I don't remember the errors offhand, I will output it to a log file and post that  :Smile: 

----------

## BonezTheGoon

I downloaded the sources from sourceforge.net/projects/aureal and attempted a compilation to add support for my sound card.

Here is the information I get when I compile under my new Gentoo 1.2 install (I used the kernel-2.4.19-Gentoo-r7 sources).

bash-2.05a# ls -a

.	 ChangeLog  asp10.o  au_audio.c  au_mixer.c    au_vortex.c

..	 Makefile   asp20.o  au_core.c	 au_sndstat.c  au_vortex.h

COPYING  README     asp30.o  au_midi.c	 au_utils.c    mod_conf

bash-2.05a# make install

cc -D__KERNEL__  -DMODULE -DAU8830 -mpentium  -O6 -fomit-frame-pointer -Wall -pipe -I/usr/src/linux/include   -c -o au_audio.o au_audio.c

In file included from au_vortex.h:66,

                 from au_audio.c:49:

/usr/src/linux/include/linux/malloc.h:4: #error linux/malloc.h is deprecated, use linux/slab.h instead.

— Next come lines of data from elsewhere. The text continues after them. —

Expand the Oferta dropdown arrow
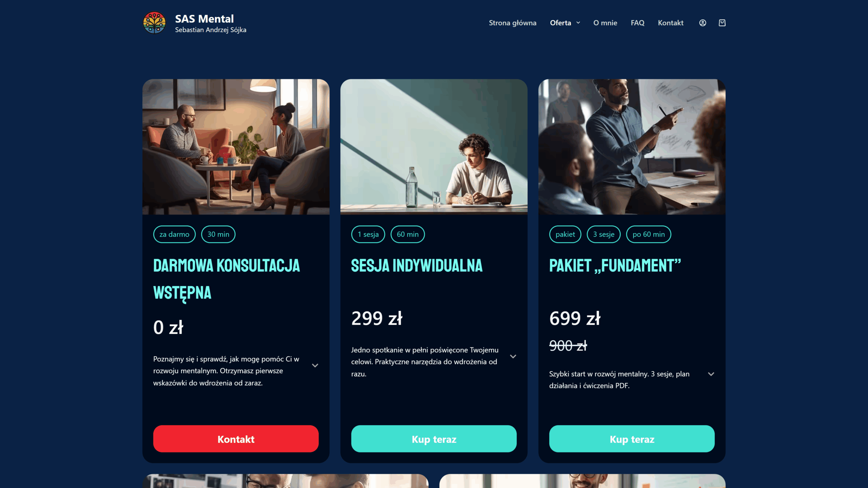The height and width of the screenshot is (488, 868). (x=578, y=23)
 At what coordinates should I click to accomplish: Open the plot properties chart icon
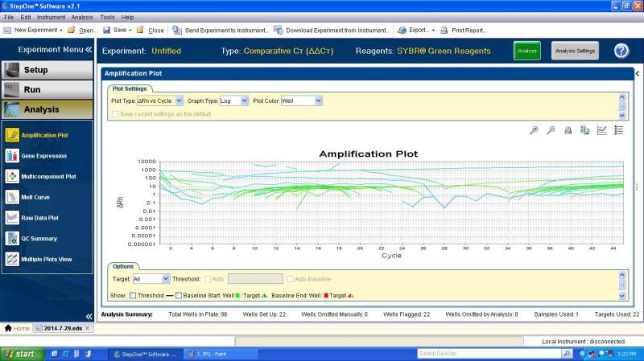click(x=601, y=130)
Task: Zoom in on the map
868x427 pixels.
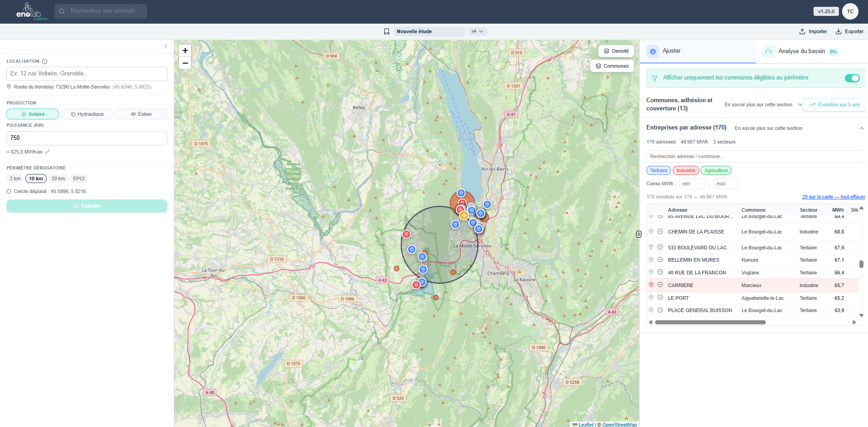Action: click(x=185, y=50)
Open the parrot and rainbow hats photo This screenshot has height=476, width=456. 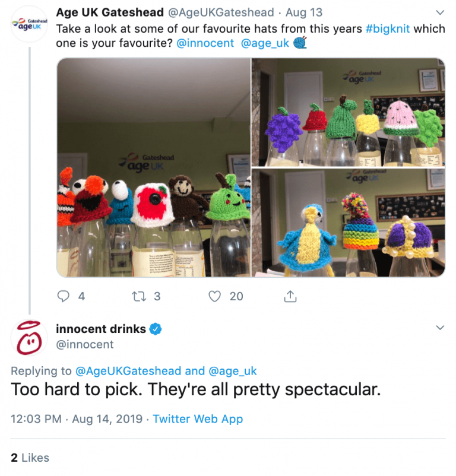tap(348, 223)
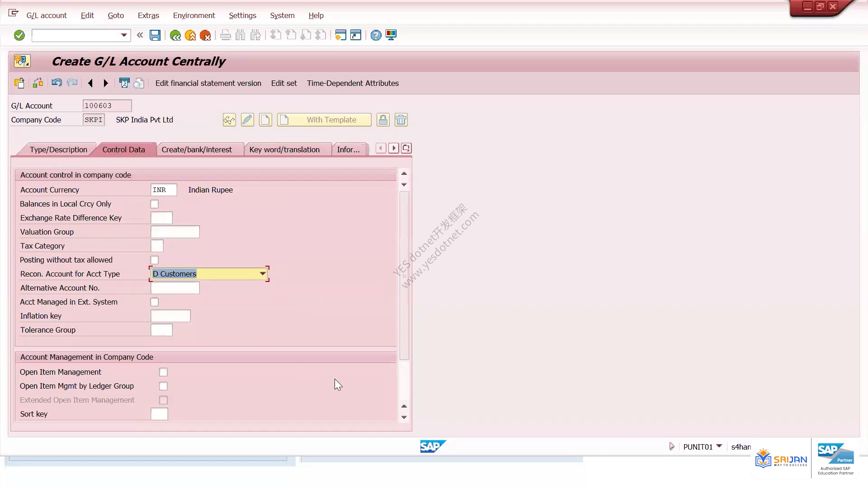Open the Extras menu
This screenshot has width=868, height=488.
(x=148, y=15)
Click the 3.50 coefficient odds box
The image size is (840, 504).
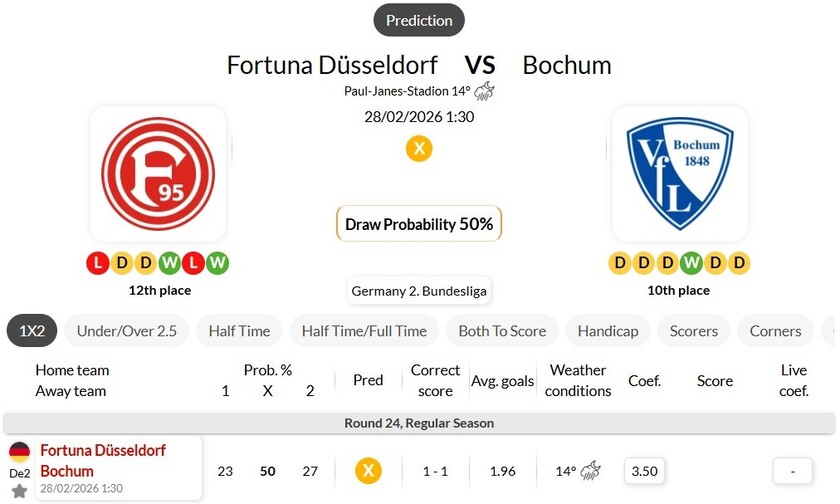[645, 470]
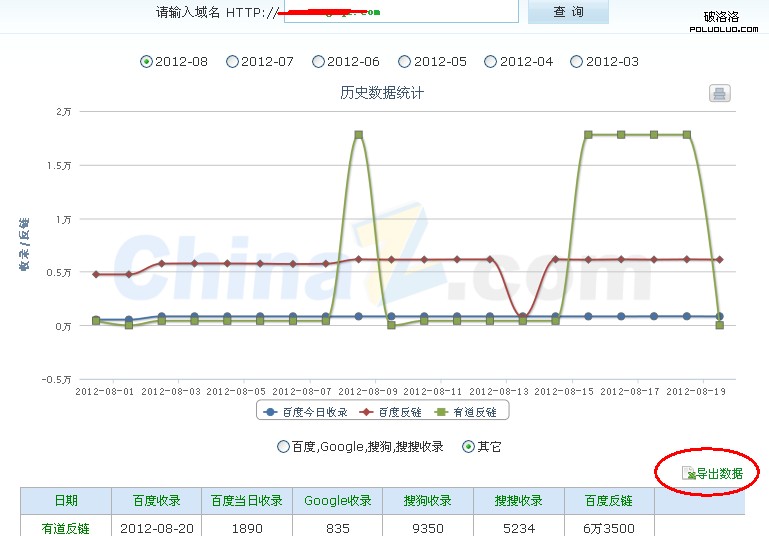Viewport: 769px width, 536px height.
Task: Click the chart print icon
Action: click(719, 94)
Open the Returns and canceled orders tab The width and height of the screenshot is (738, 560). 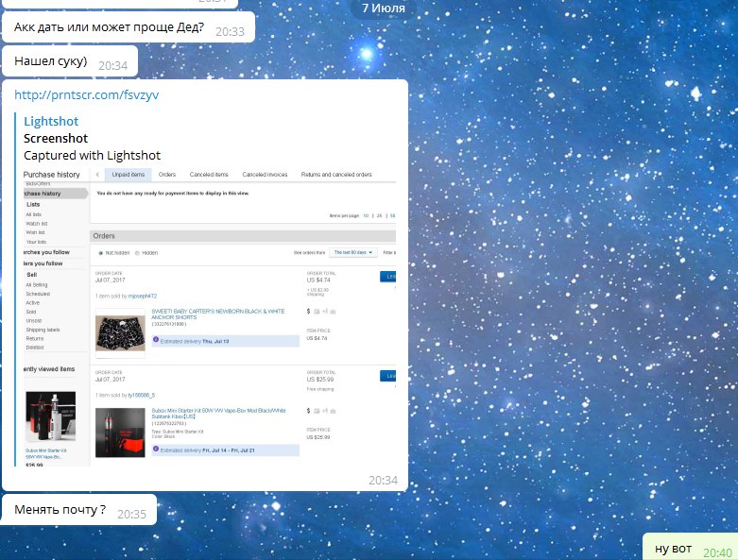(335, 175)
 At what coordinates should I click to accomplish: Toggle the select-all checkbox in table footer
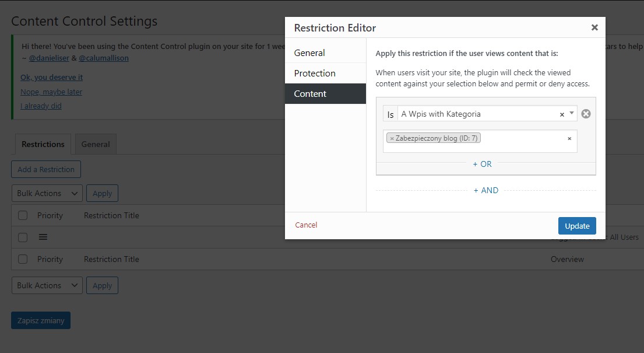23,259
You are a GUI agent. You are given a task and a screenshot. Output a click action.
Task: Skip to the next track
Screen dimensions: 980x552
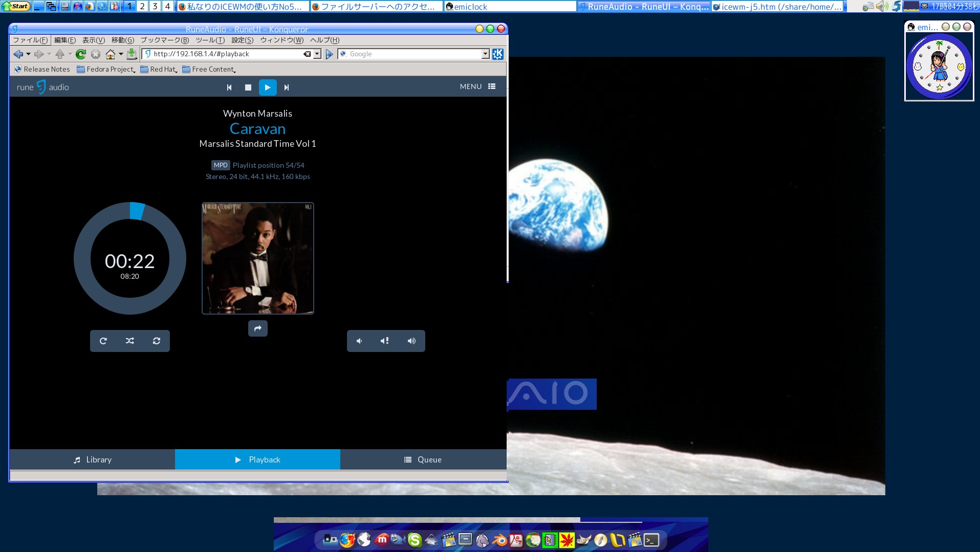[x=287, y=87]
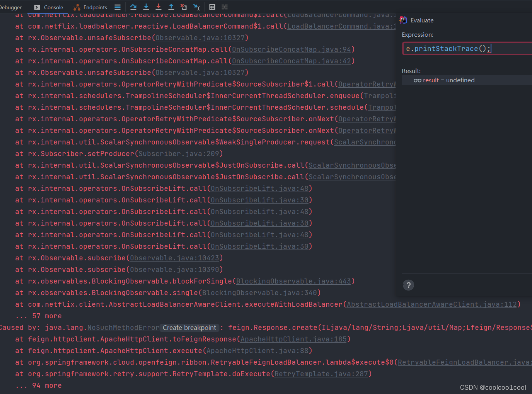Select the Run to Cursor icon
532x394 pixels.
(197, 7)
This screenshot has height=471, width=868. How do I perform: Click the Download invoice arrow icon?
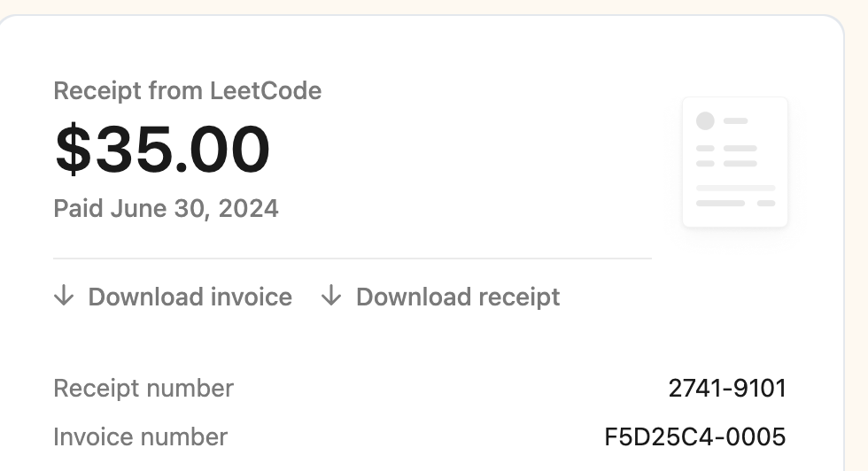click(x=64, y=296)
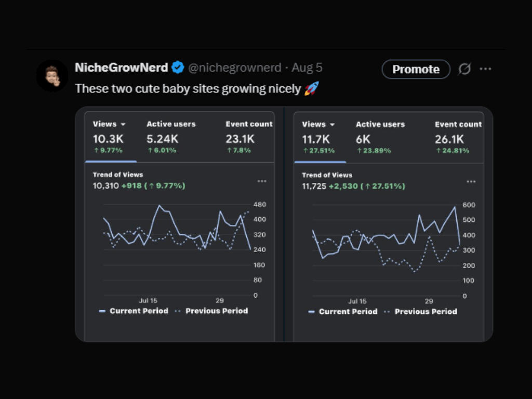Select Event count tab showing 26.1K
The width and height of the screenshot is (532, 399).
point(458,125)
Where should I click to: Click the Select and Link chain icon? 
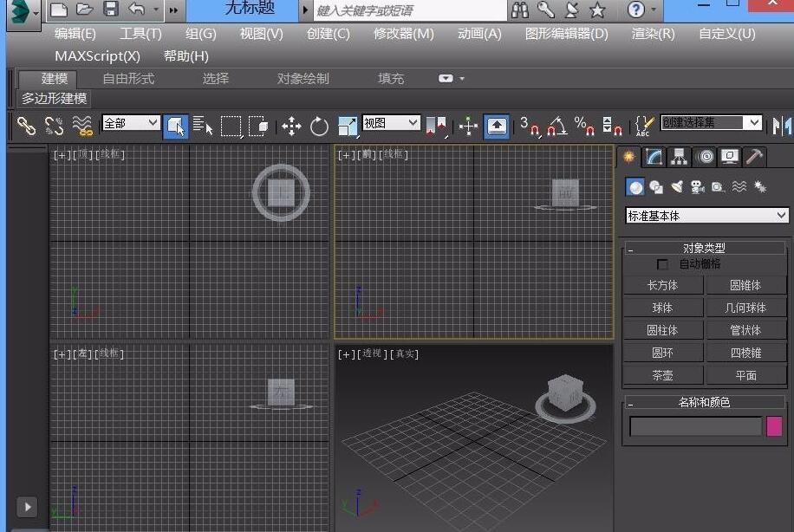point(27,126)
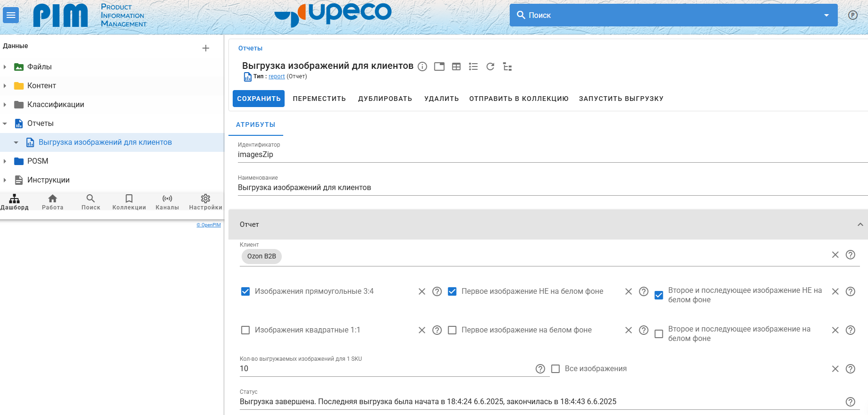The image size is (868, 415).
Task: Open the hamburger menu in header
Action: pos(11,15)
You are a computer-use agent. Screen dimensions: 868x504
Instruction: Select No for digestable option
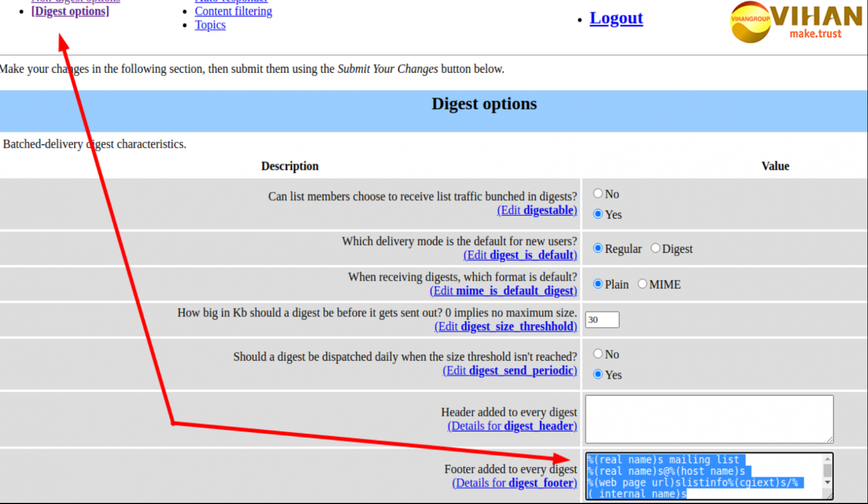click(598, 194)
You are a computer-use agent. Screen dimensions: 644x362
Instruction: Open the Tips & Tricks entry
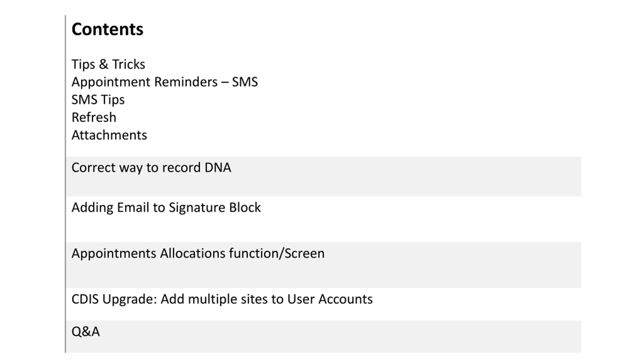click(x=108, y=64)
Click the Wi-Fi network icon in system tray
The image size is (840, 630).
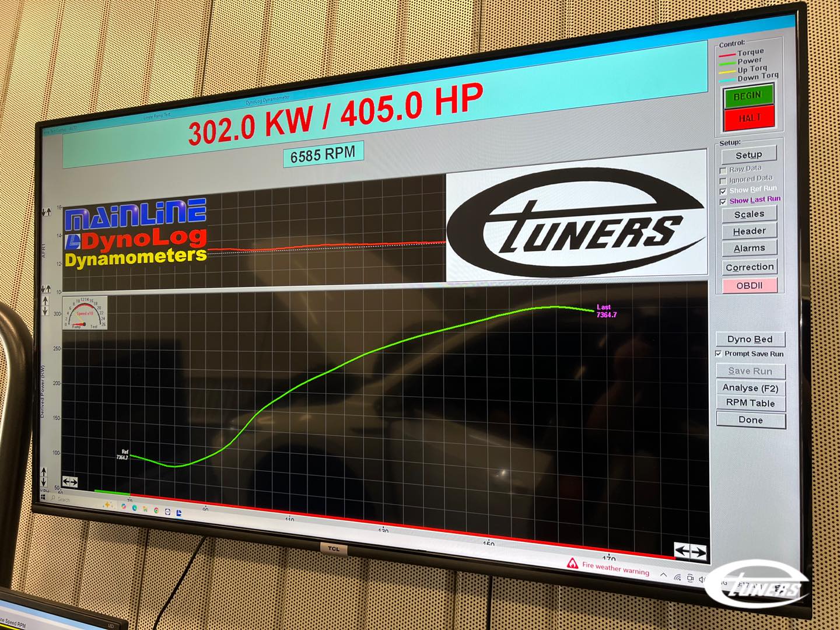pos(677,578)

make: *** [au_audio.o] Error 1

Any suggestions would be greatly appreciated.  On a side note I had previously used these same sources with Mandrake 8.2 (kernel 2.4.18-mdk something-or-other) and they worked beautifully.  I would REALLY like to get my audio working in Gentoo!!!!

Thanks in advance!

BonezTheGoon

----------

## delta407

First, you're insane for using -O6. Second, these sources use "linux/malloc.h", which has been phased out in favor of "linux/slab.h"; yell at the developers of your driver.

----------

## BonezTheGoon

Ok, so I changed the source to point to slab.h instead of malloc.h, and I recompiled.  It still isn working.  Here is what I get now . . . .

bash-2.05a# make install

cc -D__KERNEL__  -DMODULE -DAU8830 -mpentiumpro  -O6 -fomit-frame-pointer -Wall -pipe -I/usr/src/linux/include   -c -o au_audio.o au_audio.c

cc -D__KERNEL__  -DMODULE -DAU8830 -mpentiumpro  -O6 -fomit-frame-pointer -Wall -pipe -I/usr/src/linux/include   -c -o au_midi.o au_midi.c

cc -D__KERNEL__  -DMODULE -DAU8830 -mpentiumpro  -O6 -fomit-frame-pointer -Wall -pipe -I/usr/src/linux/include   -c -o au_core.o au_core.c

cc -D__KERNEL__  -DMODULE -DAU8830 -mpentiumpro  -O6 -fomit-frame-pointer -Wall -pipe -I/usr/src/linux/include   -c -o au_sndstat.o au_sndstat.c

cc -D__KERNEL__  -DMODULE -DAU8830 -mpentiumpro  -O6 -fomit-frame-pointer -Wall -pipe -I/usr/src/linux/include   -c -o au_mixer.o au_mixer.c

cc -D__KERNEL__  -DMODULE -DAU8830 -mpentiumpro  -O6 -fomit-frame-pointer -Wall -pipe -I/usr/src/linux/include   -c -o au_utils.o au_utils.c

cc -D__KERNEL__  -DMODULE -DAU8830 -mpentiumpro  -O6 -fomit-frame-pointer -Wall -pipe -I/usr/src/linux/include   -c -o au_vortex.o au_vortex.c

ld -m elf_i386 -r au_audio.o au_midi.o au_core.o au_sndstat.o au_mixer.o au_utils.o au_vortex.o asp30.o -o au8830.o

mv -f /etc/modules.conf /etc/modules.conf.old

gawk -f mod_conf /etc/modules.conf.old > /etc/modules.conf

echo "alias sound au8830" >> /etc/modules.conf

echo "alias midi au8830" >> /etc/modules.conf

mkdir -p /lib/modules/2.4.19-gentoo-r7/misc

cp -f au8830.o /lib/modules/2.4.19-gentoo-r7/misc

/sbin/depmod -a

/sbin/rmmod au8830

rmmod: module au8830 is not loaded

make: [install] Error 1 (ignored)

/sbin/modprobe au8830

Warning: loading /lib/modules/2.4.19-gentoo-r7/misc/au8830.o will taint the kernel: no license

  See http://www.tux.org/lkml/#s1-18 for information about tainted modules

/lib/modules/2.4.19-gentoo-r7/misc/au8830.o: init_module: No such device

Hint: insmod errors can be caused by incorrect module parameters, including invalid IO or IRQ parameters.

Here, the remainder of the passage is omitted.